━━━━━ LISTED ENTRIES ━━━━━
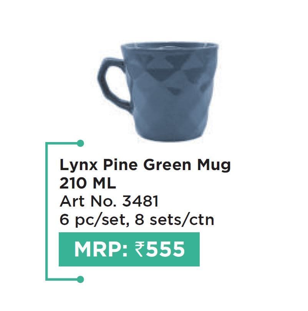The image size is (308, 311).
Task: Click the bottom green bracket dot
Action: [x=80, y=280]
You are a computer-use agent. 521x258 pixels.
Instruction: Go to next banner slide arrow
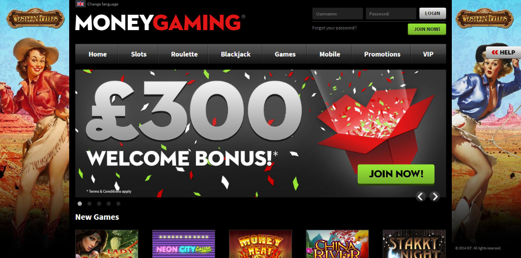(x=435, y=196)
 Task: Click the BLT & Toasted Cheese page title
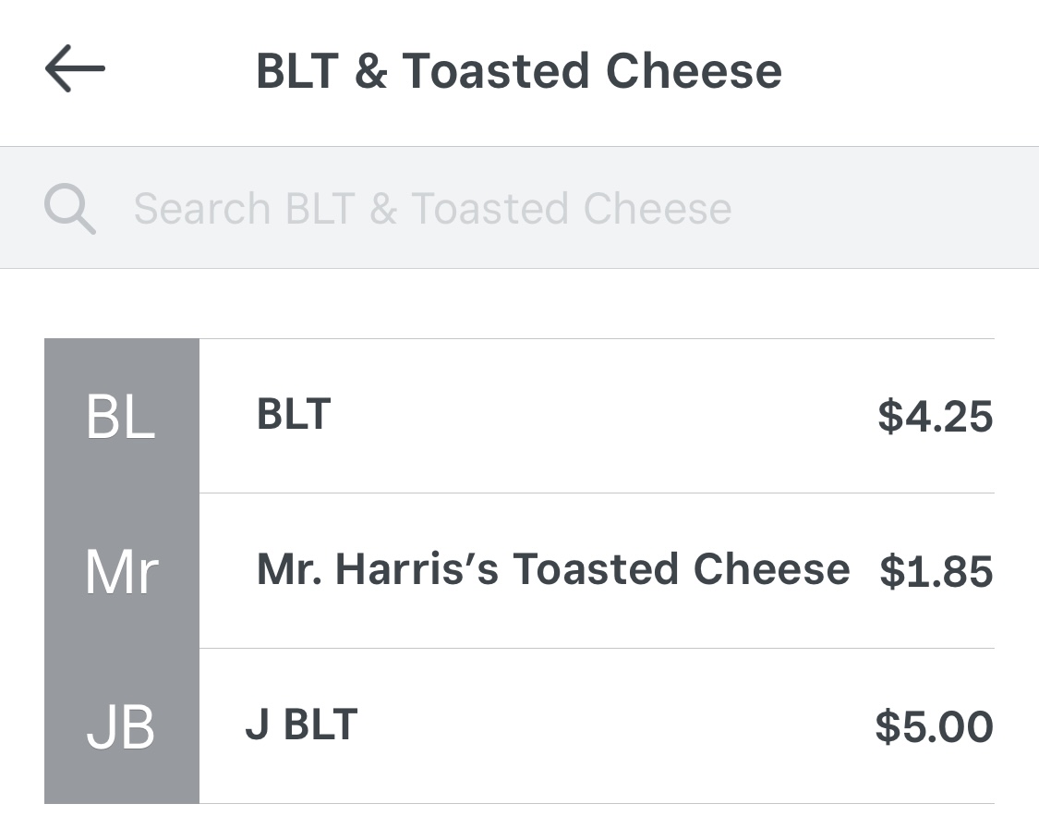pos(518,71)
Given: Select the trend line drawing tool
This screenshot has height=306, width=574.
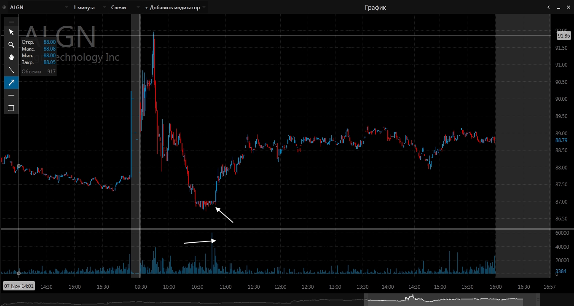Looking at the screenshot, I should pos(11,70).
━━━━━
Word for word, copy the lines from the one with "Task: Click the BLT" through the end of the entries above, and do not include any picture.

 Task: Click the BLT & Toasted Cheese page title
pos(518,71)
Given: Select the trend line drawing tool
This screenshot has height=306, width=574.
Looking at the screenshot, I should pos(11,70).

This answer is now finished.